Battle of Spotsylvania • Tour the Battlefield • Monuments & Markers • The Armies
The Laurel Hill Trail starts at the entrance to the Spotsylvania Court House battlefield. (see map below) It is not a stop on the auto tour but is only about 100 yards south of the parking area for Stop One.

Several markers and monuments are along the one mile Laurel Hill Trail (listed in order as you follow the trail):
Warren’s Line wayside marker
Spindle House wayside marker
Maryland Brigade monument
Fight for the Fences wayside marker
The Monument to Major General John Sedgwick (see more) is at the trailhead.
The Spotsylvania Campaign May 8-10 marker (see more) is on the east side of Grant Road, across from the Sedgwick monument
The Laurel Hill Trailhead Marker, two wayside markers and the Spotsylvania Compass Rose are here at the trailhead (see below):
Laurel Hill trailhead marker

Text from the marker:
Laurel Hill Trail
Although not as famous as the “Bloody Angle,” the fighting at Laurel Hill played an important Role in the Battle of Spotsylvania Court House. Here the battle begam, and here more than 5,000 soldiers suffered or died. The Laurel Hill Trail leads to some key sites in the struggle. The trail begins across the road. Be careful in crossing – traffic here can be heavy and sight distance limited.
Trail length: One Mile
Difficulty: moderate
Time: One Hour
Laurel Hill Wayside Marker

Text from the marker:
Laurel Hill
[The] Federal assaults were not only easily repulsed, but the forces making them were simply slaughtered.
Private John Coxe,
2nd South Carolina Infantry
Before you lies Laurel Hill, one of the most important but least understood areas of the Spotsylvania Court House battlefield.
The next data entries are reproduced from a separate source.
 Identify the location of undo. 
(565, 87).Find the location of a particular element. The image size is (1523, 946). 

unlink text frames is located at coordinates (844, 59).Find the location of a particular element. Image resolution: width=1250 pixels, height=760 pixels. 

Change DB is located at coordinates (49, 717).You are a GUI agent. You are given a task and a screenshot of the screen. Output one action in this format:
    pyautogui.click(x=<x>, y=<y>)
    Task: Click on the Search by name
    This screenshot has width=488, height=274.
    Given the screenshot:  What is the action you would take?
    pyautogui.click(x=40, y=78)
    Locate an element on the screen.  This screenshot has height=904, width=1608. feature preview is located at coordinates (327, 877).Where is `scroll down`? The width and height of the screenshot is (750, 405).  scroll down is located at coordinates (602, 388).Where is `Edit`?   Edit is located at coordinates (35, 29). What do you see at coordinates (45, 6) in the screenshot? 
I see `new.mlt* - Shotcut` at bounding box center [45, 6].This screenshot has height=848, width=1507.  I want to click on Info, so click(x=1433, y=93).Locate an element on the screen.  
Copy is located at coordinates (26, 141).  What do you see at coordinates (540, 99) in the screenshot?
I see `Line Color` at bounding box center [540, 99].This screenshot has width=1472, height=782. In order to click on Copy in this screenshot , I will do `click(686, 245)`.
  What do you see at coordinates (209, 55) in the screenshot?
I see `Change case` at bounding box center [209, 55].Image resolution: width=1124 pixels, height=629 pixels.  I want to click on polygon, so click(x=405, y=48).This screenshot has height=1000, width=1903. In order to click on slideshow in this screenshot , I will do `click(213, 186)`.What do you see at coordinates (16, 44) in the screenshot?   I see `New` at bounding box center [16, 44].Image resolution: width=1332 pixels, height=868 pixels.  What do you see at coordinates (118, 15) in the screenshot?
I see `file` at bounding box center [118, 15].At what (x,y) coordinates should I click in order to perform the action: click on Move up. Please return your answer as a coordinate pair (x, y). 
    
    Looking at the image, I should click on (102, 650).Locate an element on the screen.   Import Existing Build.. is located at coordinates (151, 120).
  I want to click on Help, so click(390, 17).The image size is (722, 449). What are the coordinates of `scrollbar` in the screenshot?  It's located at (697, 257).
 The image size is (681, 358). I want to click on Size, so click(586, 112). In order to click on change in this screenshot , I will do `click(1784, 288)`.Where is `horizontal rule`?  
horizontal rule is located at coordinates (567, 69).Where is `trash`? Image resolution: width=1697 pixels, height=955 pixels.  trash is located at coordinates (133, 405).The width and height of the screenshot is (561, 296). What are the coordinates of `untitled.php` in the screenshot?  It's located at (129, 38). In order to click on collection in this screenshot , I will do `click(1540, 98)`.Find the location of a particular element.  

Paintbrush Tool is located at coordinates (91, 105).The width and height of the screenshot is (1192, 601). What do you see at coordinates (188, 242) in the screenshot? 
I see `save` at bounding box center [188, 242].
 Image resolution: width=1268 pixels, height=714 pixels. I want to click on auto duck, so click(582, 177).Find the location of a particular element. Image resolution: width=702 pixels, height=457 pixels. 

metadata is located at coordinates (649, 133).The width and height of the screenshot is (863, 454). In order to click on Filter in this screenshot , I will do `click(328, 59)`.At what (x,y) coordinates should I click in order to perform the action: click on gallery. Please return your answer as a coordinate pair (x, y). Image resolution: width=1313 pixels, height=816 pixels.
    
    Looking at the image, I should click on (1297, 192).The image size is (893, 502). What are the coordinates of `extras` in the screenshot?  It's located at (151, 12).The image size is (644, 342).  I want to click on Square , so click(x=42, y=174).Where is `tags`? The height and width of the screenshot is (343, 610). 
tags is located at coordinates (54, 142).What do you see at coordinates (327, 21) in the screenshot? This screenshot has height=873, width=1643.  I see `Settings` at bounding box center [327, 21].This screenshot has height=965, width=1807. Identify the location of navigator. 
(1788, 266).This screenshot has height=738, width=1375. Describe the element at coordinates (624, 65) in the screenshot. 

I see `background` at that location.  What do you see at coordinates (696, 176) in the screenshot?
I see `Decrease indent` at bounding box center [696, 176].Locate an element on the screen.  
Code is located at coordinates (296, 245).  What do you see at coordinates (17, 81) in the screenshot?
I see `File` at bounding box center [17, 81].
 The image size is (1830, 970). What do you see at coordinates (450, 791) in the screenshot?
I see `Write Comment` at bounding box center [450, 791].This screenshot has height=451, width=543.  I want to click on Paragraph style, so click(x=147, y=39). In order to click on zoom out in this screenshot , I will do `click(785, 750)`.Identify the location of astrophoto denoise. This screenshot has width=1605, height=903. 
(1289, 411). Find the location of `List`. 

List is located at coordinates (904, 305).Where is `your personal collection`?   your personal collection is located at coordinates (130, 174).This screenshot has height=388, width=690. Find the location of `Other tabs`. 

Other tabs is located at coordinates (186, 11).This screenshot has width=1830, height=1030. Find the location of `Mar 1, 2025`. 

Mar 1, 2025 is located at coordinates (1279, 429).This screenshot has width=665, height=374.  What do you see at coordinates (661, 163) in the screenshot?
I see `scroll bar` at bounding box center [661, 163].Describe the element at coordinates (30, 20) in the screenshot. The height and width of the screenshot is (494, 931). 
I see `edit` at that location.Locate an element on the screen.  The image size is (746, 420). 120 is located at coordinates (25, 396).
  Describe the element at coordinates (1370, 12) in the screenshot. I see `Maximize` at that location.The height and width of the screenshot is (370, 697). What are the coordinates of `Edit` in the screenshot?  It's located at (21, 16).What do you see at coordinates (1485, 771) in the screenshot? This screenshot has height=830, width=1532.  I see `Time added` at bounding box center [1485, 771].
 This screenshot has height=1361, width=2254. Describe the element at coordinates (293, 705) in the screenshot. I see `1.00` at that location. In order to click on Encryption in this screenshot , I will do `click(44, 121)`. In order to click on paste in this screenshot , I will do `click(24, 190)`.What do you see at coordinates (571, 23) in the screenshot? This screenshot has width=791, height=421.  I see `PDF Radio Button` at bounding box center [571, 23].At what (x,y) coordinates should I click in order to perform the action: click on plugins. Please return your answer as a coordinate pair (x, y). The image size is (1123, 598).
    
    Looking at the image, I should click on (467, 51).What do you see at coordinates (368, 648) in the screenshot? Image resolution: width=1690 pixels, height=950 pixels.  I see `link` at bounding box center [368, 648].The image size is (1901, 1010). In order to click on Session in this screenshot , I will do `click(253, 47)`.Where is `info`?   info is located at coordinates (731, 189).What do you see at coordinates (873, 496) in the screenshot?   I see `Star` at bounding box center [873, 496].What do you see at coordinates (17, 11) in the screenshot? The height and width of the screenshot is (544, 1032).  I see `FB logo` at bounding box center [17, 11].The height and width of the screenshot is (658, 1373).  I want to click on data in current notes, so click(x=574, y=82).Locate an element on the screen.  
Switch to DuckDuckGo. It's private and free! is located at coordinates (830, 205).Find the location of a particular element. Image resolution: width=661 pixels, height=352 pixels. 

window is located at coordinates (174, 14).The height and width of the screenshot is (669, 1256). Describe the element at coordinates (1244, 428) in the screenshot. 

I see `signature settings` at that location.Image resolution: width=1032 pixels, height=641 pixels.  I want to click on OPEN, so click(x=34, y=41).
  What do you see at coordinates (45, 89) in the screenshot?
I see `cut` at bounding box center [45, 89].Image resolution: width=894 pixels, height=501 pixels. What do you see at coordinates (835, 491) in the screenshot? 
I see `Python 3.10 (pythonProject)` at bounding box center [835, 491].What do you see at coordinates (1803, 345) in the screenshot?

On three separate days—May 8, 10, and 12—Union troops charged across these fields, from right to left, in an effort to break the Confederate army’s hold on the wooded ridge to your left. Each attack ended in bloody failure.
With each repulse, the Union soldiers’ enthusiasm for attacking the ridge diminished. “Every man in the ranks saw the folly of the attempt,” wrote a soldier in the 83rd Pennsylvania Volunteers, “and judging from the undercurrent of their conversation, it is not probable that they would have made a very determined effort, or gone far.”
In all, some 5,000 Union soldiers fell here—all to no purpose. On May 13, the Union army abandoned Laurel Hill and headed east. The Confederates followed.
Caption for the background image:
Union troops at Laurel Hill.
The Race for Spotsylvania Court House wayside marker

Text from the marker:
The Race for Spotsylvania Court House
On the 8th of May we had the hardest march of the war….as we neared Spottsylvania the rattling of musketry told us too plainly our day’s trials were not over….
Sergeant James M. Thompson
6th Alabama Infantry
After two days of vicious fighting in the Wilderness, the armies trudged south toward Spotsylvania Court House. The Union army marched along the Brock Road, in front of you; the Confederates used a series of paths and country roads farther to the west. For both sides it was a miserable march. Deprived of sleep, sweat-soaked soldiers stumbled over narrow, dusty roads. In many places the woods beside the road caught fire, filling the air with suffocating smoke.
Morning brought no relief. As Union soldiers approached Spotsylvania Court House, they learned that Confederate forces held the ridge one-quarter mile ahead of you, blocking their way. The Federals repeatedly attacked the position but could not drive the Confederates from it. What had started as a race to Spotsylvania ended in a two-week struggle for the village.
Caption to the drawing:
Marching through fire.
Spotsylvania Compass Rose

The Spotsylvania Compass Rose is one of several placed on battlefields in Fredericksburg and in Spotsylvania County, and one of two on the Spotsylvania Battlefield. (There is also a compass rose on Brock Road on the Wilderness battlefield.) The monuments consist of a large bronze compass set onto a masonry foundation.
The Compass Rose shows distances and directions in miles to several locations important to the battle or in the Civil War. Staring from the north and moving clockwise:
N
Washington 60 m
Bloody Angle 0.9 m
E
Lee’s Final Line 0.7 m
Federal Line 2.1 m
Spotsylvania C.H. 2 m
Confederate front 0.3 m
S
Richmond 50 m
Po River 1 m
W
Shady Grove Church 5.5 m
Todd’s Tavern 3.5 m
Brock-Plank Crossroads 7.7 m*
Chancellorsville 6.3 m

Location of the Laurel Hill Trailhead
The Laurel Hill Trail starts at the entrance to the Spotsylvania Court House battlefield at the intersection of Brock Road, Grand Road and Hancock Drive. (38°13’04.4″N 77°36’52.5″W) It is about 100 yards south of the parking area for Stop One of the Spotsylvania Battlefield Auto Tour.